### Required task:
Convert the material from the line with "Click the HV" to the line with "click(428, 140)" into a two-column CSV with the headers input and output. Give one row per answer, with the text that goes with it under input and the answer under output, each in a quoted field and with line breaks changed to spaces.

[Target position records]
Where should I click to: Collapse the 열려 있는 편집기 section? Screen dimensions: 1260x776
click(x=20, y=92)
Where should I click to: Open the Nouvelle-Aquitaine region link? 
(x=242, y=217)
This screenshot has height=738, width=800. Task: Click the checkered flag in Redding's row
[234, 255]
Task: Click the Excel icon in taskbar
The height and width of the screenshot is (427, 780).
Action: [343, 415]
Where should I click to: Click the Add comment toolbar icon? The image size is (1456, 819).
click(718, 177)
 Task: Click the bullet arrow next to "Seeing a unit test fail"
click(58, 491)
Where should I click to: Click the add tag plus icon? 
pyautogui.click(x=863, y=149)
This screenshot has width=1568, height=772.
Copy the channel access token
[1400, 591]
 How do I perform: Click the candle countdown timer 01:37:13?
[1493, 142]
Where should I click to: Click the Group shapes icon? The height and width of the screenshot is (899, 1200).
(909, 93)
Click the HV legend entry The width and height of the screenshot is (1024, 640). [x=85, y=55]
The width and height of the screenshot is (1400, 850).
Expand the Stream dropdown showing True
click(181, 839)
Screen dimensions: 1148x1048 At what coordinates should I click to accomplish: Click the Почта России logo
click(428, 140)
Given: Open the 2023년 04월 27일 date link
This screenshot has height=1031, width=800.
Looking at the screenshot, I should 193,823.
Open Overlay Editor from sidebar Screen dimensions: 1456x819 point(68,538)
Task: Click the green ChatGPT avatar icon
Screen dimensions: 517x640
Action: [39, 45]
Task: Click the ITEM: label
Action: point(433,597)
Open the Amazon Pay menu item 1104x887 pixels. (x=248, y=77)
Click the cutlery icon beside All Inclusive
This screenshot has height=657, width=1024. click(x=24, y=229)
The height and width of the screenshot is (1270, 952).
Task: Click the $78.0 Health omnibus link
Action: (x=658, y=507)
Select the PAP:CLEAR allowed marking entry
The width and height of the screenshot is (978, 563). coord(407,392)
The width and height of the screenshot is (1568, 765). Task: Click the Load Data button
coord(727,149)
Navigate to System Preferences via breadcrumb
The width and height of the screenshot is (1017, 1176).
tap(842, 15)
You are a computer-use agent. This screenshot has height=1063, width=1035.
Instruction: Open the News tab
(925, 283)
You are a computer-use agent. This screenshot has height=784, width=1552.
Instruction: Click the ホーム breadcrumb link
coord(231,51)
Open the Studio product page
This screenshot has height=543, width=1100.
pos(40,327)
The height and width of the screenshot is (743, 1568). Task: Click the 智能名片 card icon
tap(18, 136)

### Final result:
input,output
"Click the HV legend entry The width and height of the screenshot is (1024, 640).","[x=85, y=55]"
"The width and height of the screenshot is (1400, 850). Expand the Stream dropdown showing True","click(181, 839)"
"Screen dimensions: 1148x1048 At what coordinates should I click to accomplish: Click the Почта России logo","click(428, 140)"